Perhaps because smart lightbulbs that refuse firmware updates and refrigerators with blue screens of death aren’t enough fun on their own, a new WiFi protocol designed specifically for IoT devices and appliances is on the horizon, bringing with it all of the potential security challenges you’ve come to know and love in WiFi classic.
The new protocol is based on the 802.11ah standard from the IEEE and is being billed as Wi-Fi HaLow by the Wi-Fi Alliance. Wi-Fi HaLow differs from the wireless signal that most current devices uses in a couple of key ways. First, it’s designed as a low-powered protocol and will operate in the range below one gigahertz. Second, the protocol will have a much longer range than traditional Wi-Fi, a feature that will make it attractive for use in applications such as connecting traffic lights and cameras in smart cities.
The new version of Wi-Fi also could be useful for connections among smaller, lower-powered devices such as smart watches, fitness bands, and other pieces of wearable technology. The Wi-Fi Alliance, which certifies Wi-Fi compatible devices and is overseeing usage of the proposed new protocol, is touting it as an extension and improvement of the existing protocol.
“Wi-Fi HaLow is well suited to meet the unique needs of the Smart Home, Smart City, and industrial markets because of its ability to operate using very low power, penetrate through walls, and operate at significantly longer ranges than Wi-Fi today,” said Edgar Figueroa, president and CEO of Wi-Fi Alliance.
But, as with any new protocol or system, Wi-Fi HaLow will carry with it new security considerations to face. And one of the main challenges will be securing all of the various implementations of the protocol. Device manufacturers all implement things in their own way and in their own time, a practice that has led to untold security vulnerabilities and innumerable billable hours for security consultants. Security experts don’t expect Wi-Fi HaLow to be the exception.
“While the standard could be good and secure, implementations by different vendors can have weaknesses and security issues. This is common to all protocols,” said Cesar Cerrudo, CTO of IOActive Labs, who has done extensive research on the security of a wide range of smart devices and smart city environments.
Many of the devices that may use the new protocol–which isn’t due for release for a couple of years–are being manufactured by companies that aren’t necessarily accustomed to thinking about threat modeling, potential attacks, and other issues that computer hardware and software makers have had to face for decades. That could lead to simple implementation problems that attackers can take advantage of.

“While the standard could be good and secure, implementations by different vendors can have weaknesses and security issues.”

Cerrudo said that the longer range of Wi-Fi HaLow could present an opportunity for attackers, as well.

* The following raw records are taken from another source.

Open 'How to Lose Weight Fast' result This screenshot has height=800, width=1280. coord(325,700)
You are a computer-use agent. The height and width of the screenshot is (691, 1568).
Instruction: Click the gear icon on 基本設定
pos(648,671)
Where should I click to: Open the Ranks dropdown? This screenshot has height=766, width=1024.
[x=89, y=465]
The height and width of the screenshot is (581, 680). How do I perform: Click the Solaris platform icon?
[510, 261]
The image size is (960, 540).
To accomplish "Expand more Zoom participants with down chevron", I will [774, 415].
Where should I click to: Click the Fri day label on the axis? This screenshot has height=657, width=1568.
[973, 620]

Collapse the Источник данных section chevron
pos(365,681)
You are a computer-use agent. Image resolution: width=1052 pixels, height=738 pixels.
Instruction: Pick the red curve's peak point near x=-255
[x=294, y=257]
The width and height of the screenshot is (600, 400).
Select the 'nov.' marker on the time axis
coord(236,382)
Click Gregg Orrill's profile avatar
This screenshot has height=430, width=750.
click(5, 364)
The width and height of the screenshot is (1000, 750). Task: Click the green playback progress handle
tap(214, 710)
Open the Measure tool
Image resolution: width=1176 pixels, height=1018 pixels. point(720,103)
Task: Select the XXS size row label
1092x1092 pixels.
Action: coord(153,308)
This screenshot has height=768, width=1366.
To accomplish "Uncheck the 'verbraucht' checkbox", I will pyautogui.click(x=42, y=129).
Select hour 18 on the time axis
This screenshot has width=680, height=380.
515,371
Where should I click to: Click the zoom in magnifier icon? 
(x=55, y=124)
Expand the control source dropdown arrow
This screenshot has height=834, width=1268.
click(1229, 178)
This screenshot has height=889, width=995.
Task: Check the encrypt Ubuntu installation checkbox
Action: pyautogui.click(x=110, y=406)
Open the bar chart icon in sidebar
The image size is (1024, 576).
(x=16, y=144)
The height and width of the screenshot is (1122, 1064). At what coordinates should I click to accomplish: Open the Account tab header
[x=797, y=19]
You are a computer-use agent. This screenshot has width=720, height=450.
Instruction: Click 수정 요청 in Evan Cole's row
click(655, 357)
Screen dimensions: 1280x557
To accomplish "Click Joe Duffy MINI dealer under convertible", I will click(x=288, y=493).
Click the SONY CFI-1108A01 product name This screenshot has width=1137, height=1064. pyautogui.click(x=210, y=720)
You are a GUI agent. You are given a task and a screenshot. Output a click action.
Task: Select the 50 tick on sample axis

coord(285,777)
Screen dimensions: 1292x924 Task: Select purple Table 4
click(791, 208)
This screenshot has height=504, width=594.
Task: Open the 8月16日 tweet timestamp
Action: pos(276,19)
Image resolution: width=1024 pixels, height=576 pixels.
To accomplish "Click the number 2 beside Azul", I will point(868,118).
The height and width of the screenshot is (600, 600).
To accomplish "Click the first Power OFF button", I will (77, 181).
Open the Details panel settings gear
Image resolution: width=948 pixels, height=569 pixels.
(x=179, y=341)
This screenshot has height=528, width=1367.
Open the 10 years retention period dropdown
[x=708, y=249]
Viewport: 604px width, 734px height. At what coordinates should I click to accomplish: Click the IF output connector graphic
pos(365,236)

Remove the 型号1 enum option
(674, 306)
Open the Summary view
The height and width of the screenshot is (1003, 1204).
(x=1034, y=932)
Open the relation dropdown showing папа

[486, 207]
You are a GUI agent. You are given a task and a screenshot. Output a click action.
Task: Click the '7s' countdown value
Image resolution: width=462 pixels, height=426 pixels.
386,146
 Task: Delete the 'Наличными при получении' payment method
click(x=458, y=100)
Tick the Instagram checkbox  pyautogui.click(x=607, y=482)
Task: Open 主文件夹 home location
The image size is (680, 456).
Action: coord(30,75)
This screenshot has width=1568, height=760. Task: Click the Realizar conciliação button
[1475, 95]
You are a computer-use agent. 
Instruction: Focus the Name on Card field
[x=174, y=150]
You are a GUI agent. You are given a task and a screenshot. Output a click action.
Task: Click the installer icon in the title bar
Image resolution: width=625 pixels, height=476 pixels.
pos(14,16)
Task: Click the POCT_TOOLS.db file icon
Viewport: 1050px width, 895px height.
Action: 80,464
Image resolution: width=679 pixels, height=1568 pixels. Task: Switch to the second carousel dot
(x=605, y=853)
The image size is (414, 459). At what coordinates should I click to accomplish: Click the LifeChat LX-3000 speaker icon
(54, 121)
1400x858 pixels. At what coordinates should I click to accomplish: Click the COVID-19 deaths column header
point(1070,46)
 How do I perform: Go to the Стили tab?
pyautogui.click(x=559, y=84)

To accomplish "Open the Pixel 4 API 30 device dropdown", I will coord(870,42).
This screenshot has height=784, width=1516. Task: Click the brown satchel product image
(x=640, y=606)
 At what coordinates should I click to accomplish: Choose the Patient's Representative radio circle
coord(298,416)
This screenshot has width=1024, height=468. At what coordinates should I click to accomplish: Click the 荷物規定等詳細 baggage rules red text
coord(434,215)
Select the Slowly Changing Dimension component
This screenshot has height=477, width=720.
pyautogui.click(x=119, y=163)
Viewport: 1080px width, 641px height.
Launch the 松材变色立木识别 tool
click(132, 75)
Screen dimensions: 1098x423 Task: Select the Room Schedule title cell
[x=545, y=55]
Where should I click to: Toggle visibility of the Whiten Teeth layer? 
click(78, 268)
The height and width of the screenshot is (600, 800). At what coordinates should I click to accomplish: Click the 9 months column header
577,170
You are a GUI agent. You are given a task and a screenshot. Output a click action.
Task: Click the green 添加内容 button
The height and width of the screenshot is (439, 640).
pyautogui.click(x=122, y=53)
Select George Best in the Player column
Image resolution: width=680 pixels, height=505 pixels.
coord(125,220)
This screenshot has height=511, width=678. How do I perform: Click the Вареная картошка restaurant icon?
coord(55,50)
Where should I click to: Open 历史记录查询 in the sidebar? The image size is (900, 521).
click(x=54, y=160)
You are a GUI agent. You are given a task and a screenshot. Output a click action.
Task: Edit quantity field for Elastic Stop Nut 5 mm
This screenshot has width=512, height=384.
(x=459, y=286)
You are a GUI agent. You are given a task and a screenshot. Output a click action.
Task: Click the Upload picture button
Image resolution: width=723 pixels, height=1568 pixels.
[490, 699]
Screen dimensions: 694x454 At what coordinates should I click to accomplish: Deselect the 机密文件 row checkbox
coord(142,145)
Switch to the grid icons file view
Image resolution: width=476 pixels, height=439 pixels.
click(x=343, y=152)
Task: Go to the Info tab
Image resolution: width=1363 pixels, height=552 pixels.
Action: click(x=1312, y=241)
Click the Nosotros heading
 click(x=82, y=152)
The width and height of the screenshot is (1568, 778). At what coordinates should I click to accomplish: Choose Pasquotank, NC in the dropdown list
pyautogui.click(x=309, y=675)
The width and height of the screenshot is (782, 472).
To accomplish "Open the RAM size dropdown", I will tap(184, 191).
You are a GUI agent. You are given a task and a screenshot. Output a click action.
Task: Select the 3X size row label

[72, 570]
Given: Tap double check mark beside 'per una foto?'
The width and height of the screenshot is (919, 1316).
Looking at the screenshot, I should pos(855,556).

“Having a longer range also means that attackers can launch attacks from longer distances, your neighbor’s devices three or more houses away will be able to talk to (hack) your devices. What’s more scary is that if this new standard goes mainstream and it’s adopted by smart home, smart city, smart phones technologies then hackers will get in a golden age being able to hack everything from miles away,” Cerrudo said.
“For instance, an attacker in China wants to hack smart homes and cities in the US he will just need to hack some smart phones in the US and from there launch attacks that will affect homes and cities technologies.”
Each new iteration in technology brings with it fresh security and privacy considerations, and the proliferation of connected non-computing devices is no different. The concept of a voice-enabled hub that controls your home’s climate, entertainment, and other systems is now a reality, as is the ability to send an email from your refrigerator. That’s all well and good, until these smart devices start doing really dumb things.
“This is nothing new but until now we have different technologies (protocols) used for communications on smart home and smart cities devices, etc. When all these converge and use the same technology then the attack surface grows significantly and opens the door for attacks,” Cerrudo said.
Image from Flickr stream of EFF.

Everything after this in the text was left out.